* [WHAT YOU HAVE TO DO]:
Only the lines from the start of the data below through the line that contains "Künye (16, 2511)" are to be copied, exactly and without pictures.

Saved entries

○ ○ ○ ○ ○

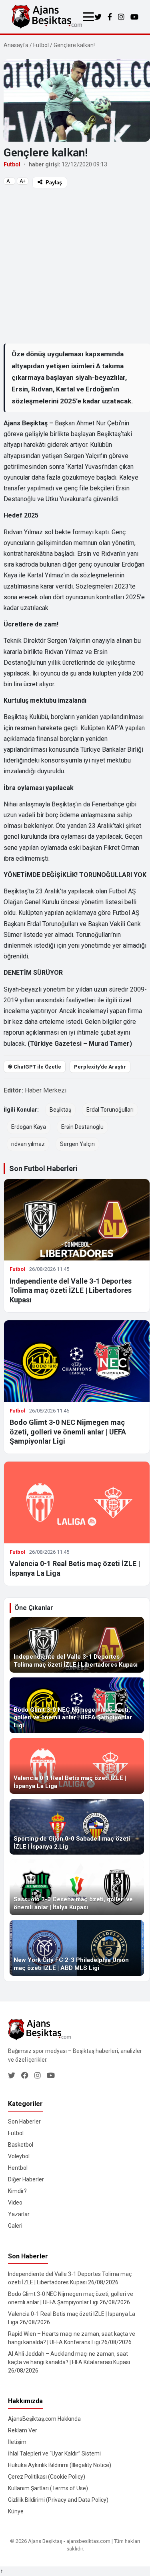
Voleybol (19, 2156)
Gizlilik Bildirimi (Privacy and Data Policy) (58, 2500)
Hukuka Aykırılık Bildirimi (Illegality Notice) (59, 2465)
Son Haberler (24, 2121)
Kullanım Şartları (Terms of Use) (48, 2488)
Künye (16, 2511)
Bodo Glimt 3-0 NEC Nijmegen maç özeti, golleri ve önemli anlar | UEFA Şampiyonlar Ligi (68, 1431)
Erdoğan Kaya (28, 1127)
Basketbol (20, 2144)
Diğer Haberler (26, 2179)
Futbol (41, 45)
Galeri (15, 2225)
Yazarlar (19, 2214)
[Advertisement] (75, 265)
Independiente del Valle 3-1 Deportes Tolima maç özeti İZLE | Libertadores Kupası (71, 1290)
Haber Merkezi (45, 1090)
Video (15, 2202)
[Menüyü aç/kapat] (88, 16)
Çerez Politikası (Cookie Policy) (46, 2476)
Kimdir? (17, 2191)
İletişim (17, 2442)
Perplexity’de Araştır (100, 1067)
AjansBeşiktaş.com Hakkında (44, 2419)
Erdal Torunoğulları (110, 1109)
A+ (23, 181)
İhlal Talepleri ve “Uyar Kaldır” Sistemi (54, 2453)
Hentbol (18, 2168)
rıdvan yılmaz (28, 1144)
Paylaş (54, 183)
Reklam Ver (22, 2430)
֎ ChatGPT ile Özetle (34, 1067)
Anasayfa (16, 45)
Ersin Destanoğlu (82, 1127)
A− (9, 181)
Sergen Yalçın (77, 1144)
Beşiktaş (60, 1109)
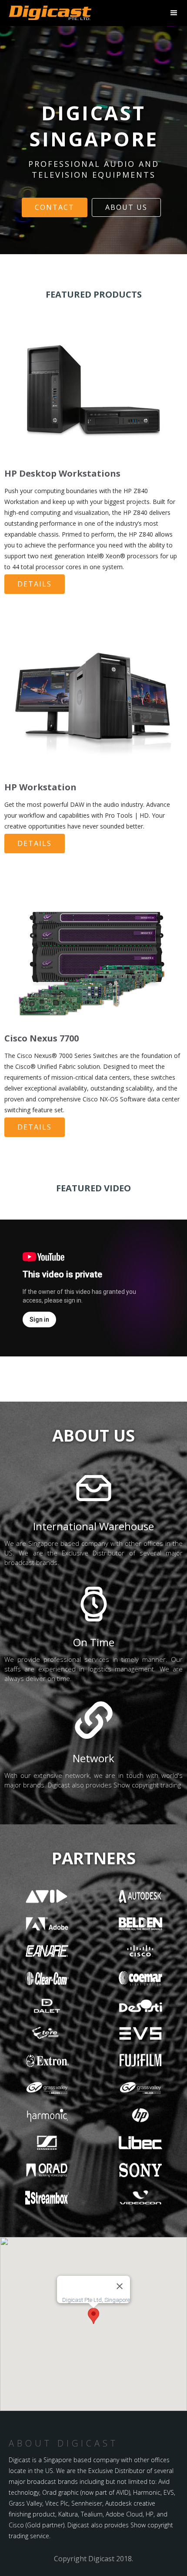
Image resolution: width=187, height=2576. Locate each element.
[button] (93, 2315)
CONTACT (54, 207)
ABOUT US (126, 207)
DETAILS (34, 584)
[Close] (119, 2286)
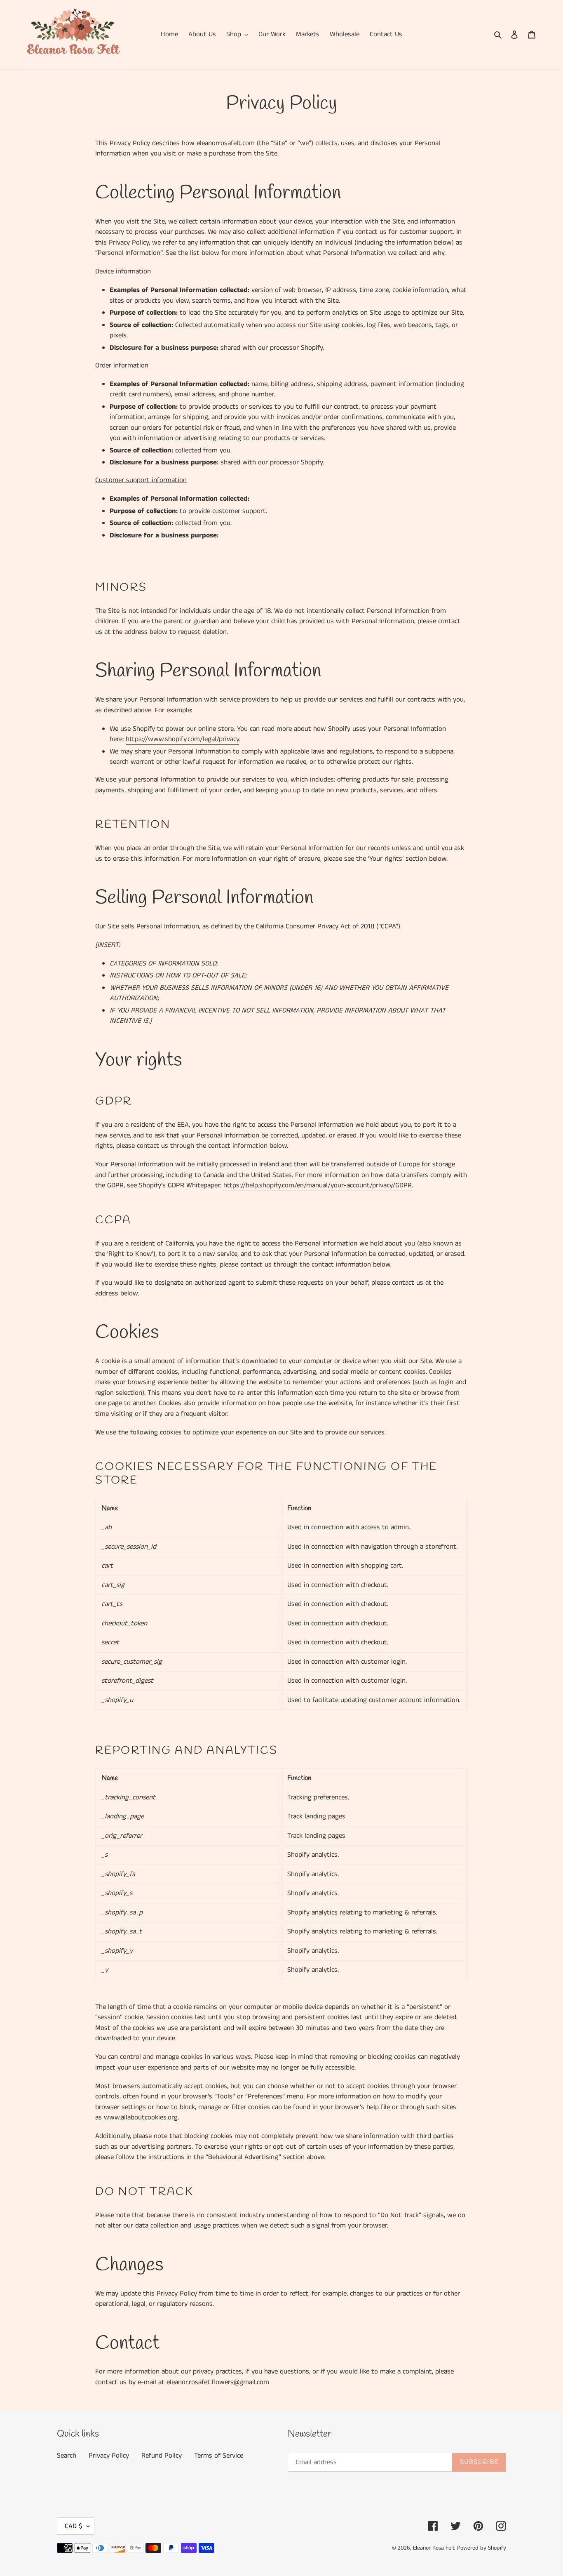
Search (66, 2456)
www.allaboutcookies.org (141, 2117)
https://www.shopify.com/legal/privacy (182, 739)
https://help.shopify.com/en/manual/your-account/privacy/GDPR (317, 1185)
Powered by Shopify (481, 2548)
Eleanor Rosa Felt (434, 2548)
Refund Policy (161, 2456)
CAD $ (73, 2526)
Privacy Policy (109, 2456)
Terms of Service (218, 2456)
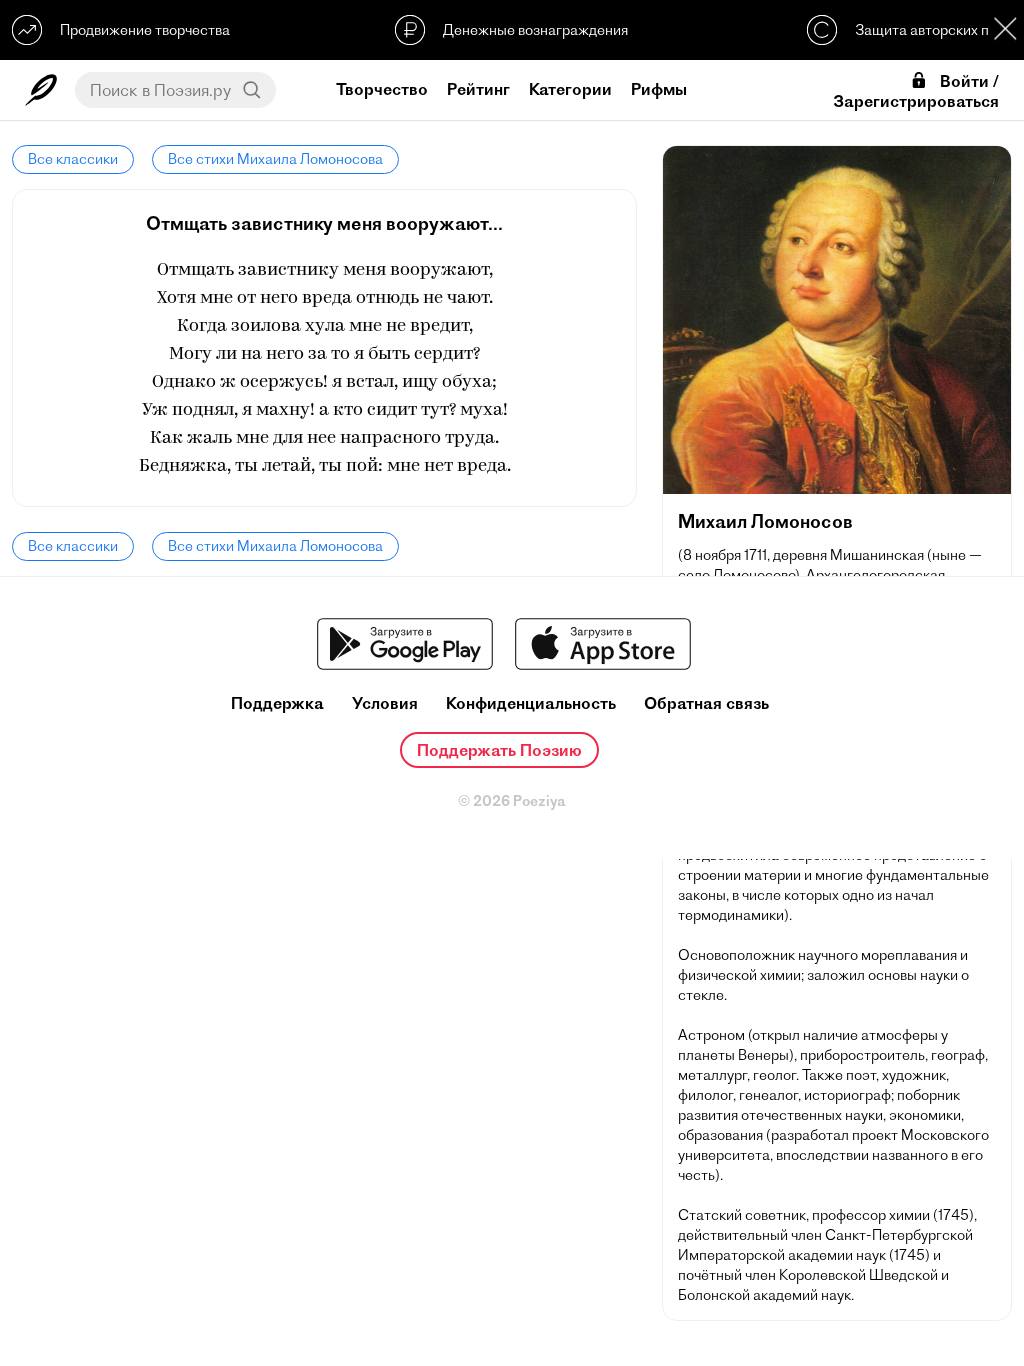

○ ○ ○ ○ ○

* [ANSWER TO THIS PROBLEM]:
Voleybol (19, 2156)
Gizlilik Bildirimi (Privacy and Data Policy) (58, 2500)
Hukuka Aykırılık Bildirimi (Illegality Notice) (59, 2465)
Son Haberler (24, 2121)
Kullanım Şartları (Terms of Use) (48, 2488)
Künye (16, 2511)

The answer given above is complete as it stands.